**Do this:**
Copy out the items from the line with "growth in MENA" up to and including the line with "click(x=277, y=46)", replacing "chart title" with "heading" and changing nothing else.

**Input:**
============================================================
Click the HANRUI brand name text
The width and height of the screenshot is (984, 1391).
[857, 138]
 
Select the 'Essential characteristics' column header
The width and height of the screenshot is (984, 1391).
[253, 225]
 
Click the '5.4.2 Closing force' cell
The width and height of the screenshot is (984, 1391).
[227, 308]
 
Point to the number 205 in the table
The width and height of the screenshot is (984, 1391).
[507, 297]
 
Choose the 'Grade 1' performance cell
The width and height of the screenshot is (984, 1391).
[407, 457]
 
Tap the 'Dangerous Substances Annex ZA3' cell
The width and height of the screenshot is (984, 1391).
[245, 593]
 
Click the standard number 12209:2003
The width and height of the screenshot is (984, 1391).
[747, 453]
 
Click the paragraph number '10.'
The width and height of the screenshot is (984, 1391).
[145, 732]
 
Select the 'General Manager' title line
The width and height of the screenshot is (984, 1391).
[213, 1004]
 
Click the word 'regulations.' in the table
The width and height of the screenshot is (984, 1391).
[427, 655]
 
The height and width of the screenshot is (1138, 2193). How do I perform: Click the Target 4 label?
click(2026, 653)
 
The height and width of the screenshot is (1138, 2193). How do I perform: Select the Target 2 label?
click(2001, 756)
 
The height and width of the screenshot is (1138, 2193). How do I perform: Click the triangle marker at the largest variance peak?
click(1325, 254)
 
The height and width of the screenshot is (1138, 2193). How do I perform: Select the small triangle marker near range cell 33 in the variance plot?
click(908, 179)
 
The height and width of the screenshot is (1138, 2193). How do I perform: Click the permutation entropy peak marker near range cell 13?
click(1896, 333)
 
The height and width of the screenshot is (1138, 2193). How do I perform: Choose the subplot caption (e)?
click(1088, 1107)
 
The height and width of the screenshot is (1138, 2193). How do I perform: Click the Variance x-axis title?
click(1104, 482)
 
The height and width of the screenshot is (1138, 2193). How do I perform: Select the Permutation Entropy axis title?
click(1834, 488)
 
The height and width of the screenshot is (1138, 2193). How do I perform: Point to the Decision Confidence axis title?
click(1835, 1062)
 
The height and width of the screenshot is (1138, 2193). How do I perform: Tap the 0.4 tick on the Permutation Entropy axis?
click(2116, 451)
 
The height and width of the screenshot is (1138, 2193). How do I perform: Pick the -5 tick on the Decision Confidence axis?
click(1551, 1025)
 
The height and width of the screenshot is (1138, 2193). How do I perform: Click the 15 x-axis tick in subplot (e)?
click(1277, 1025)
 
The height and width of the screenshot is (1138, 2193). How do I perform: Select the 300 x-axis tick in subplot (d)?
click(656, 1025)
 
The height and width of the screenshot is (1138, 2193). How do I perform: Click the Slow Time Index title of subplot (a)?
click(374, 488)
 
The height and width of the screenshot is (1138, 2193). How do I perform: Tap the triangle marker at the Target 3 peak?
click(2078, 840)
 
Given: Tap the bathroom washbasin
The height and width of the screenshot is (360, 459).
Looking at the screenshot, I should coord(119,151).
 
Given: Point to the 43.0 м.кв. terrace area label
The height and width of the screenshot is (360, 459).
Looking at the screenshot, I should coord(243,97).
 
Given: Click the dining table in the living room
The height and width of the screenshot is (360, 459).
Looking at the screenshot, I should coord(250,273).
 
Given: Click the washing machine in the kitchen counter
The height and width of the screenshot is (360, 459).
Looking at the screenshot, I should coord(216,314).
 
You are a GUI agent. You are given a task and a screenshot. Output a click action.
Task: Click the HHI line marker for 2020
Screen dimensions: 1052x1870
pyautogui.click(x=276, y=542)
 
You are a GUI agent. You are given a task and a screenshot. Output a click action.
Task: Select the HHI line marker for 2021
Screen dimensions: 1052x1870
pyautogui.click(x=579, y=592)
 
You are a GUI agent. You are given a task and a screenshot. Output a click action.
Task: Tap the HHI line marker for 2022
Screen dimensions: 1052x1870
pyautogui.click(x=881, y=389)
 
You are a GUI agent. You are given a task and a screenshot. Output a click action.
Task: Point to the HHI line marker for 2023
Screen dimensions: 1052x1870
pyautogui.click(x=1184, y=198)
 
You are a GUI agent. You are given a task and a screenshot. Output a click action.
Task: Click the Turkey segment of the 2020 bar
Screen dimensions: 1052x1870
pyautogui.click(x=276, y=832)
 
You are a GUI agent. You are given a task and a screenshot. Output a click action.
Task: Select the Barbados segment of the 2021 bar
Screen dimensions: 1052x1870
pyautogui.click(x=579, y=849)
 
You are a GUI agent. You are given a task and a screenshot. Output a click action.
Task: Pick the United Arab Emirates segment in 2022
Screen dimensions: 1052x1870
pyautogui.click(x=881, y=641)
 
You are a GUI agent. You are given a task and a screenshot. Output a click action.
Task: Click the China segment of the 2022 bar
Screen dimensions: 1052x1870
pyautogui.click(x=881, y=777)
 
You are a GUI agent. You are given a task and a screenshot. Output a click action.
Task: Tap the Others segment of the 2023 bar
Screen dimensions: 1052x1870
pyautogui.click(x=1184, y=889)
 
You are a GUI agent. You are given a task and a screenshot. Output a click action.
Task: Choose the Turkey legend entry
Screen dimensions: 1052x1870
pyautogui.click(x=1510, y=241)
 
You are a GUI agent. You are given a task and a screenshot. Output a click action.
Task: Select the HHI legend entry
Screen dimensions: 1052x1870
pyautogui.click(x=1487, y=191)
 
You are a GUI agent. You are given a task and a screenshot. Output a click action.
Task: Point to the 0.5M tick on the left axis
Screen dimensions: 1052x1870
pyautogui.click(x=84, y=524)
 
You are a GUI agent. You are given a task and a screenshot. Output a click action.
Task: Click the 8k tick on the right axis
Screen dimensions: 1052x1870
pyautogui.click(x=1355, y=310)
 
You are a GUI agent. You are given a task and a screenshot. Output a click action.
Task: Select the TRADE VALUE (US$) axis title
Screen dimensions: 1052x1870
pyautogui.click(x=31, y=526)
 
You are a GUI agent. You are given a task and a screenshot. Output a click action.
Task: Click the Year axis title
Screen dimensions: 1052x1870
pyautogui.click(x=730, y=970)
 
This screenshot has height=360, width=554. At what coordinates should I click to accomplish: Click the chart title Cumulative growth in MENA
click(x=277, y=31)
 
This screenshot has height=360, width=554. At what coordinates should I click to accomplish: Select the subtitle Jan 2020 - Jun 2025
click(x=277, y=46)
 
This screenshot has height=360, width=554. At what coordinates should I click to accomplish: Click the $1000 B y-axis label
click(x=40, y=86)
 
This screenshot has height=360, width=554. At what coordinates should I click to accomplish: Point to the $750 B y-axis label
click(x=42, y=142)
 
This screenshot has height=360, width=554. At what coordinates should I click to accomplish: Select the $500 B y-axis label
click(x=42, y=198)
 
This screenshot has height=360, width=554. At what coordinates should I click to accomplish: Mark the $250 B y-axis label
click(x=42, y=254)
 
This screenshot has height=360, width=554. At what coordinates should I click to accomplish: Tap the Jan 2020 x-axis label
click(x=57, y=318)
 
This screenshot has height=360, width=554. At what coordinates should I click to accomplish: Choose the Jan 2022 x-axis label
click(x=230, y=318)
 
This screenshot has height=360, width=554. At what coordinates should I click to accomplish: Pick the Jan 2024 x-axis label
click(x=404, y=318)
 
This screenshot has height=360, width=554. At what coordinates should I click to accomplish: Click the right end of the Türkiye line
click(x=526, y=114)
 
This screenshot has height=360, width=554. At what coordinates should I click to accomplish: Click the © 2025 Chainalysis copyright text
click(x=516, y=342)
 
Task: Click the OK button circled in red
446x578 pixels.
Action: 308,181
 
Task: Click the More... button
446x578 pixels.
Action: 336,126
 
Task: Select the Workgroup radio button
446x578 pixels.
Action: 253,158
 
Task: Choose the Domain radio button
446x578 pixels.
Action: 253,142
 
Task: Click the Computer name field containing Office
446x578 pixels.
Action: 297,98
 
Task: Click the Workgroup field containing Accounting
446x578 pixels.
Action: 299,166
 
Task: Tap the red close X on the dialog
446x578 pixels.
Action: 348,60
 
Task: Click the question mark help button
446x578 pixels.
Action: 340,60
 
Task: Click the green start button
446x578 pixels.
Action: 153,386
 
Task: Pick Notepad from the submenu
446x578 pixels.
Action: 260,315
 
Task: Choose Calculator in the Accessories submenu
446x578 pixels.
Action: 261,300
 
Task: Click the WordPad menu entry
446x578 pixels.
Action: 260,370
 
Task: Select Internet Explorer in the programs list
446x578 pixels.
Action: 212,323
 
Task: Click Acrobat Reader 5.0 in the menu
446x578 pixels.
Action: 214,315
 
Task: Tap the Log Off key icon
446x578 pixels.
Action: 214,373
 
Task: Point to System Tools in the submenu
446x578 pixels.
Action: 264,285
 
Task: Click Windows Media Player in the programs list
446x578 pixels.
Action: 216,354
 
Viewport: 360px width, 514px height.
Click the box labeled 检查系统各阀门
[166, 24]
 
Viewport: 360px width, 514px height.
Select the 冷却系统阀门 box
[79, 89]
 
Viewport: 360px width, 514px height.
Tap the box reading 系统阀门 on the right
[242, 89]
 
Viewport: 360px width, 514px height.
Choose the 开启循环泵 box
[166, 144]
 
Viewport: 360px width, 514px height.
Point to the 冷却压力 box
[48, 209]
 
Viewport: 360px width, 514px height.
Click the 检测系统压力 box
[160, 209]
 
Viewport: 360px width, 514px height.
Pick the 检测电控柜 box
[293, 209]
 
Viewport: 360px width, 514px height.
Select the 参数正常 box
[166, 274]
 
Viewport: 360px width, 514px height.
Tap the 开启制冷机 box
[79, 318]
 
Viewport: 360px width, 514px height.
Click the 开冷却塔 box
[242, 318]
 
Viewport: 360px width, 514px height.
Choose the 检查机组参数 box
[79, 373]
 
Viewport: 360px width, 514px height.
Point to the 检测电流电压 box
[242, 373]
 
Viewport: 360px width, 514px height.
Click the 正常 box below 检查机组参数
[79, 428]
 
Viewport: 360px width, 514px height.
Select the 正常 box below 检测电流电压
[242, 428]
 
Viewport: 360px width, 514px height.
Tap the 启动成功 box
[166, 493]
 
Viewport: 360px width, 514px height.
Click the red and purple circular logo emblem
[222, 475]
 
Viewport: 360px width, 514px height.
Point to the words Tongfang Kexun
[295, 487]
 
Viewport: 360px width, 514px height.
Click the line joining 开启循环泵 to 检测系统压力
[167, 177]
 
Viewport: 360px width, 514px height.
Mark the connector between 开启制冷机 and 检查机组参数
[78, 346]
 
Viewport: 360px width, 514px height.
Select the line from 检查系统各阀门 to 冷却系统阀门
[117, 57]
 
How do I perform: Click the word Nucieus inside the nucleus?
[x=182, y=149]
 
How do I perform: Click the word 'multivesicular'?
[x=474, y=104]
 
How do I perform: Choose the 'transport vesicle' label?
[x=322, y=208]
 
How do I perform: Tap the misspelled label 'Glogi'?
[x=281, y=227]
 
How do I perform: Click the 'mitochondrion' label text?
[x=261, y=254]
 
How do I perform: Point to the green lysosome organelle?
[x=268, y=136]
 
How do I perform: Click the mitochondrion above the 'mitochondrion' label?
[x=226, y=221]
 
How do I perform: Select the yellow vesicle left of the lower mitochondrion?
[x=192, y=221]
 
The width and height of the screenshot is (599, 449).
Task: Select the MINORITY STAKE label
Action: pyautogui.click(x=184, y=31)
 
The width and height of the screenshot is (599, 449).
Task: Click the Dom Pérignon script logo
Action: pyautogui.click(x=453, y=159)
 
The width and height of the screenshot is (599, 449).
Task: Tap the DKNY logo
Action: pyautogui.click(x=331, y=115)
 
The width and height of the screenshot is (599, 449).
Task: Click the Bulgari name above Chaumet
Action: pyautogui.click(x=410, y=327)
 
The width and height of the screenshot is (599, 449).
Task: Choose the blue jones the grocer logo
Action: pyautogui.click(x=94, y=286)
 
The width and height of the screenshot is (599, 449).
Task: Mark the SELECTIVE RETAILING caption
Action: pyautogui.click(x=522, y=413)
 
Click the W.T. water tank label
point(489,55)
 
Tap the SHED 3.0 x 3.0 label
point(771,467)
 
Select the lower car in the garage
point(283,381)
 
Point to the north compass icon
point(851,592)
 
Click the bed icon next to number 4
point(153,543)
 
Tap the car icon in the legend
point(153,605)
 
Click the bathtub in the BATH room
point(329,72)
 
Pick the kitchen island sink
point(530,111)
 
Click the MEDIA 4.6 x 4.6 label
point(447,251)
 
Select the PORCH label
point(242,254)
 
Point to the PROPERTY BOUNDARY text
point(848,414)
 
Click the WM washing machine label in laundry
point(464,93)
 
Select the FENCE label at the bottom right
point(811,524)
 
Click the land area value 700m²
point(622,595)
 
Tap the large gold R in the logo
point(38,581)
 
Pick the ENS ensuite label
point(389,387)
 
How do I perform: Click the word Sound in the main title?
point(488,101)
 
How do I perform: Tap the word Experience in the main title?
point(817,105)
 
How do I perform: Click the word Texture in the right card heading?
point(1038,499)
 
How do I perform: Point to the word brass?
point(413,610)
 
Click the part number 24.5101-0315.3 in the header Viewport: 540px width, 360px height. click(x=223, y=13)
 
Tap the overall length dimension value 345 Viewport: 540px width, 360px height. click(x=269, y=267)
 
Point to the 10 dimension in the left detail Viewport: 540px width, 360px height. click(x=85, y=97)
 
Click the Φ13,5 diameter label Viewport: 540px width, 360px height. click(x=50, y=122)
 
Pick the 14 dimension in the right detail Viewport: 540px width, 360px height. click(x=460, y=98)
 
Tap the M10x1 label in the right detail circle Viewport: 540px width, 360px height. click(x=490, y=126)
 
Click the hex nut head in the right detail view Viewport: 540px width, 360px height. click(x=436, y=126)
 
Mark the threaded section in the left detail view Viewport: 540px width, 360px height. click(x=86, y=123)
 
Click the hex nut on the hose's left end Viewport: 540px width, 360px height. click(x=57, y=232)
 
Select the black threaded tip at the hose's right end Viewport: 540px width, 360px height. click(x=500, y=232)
============================================================
**Output of the task:**
This screenshot has height=360, width=554. At what coordinates should I click to accomplish: Click the heading Cumulative growth in MENA
click(x=277, y=31)
 
This screenshot has height=360, width=554. At what coordinates should I click to accomplish: Select the subtitle Jan 2020 - Jun 2025
click(x=277, y=46)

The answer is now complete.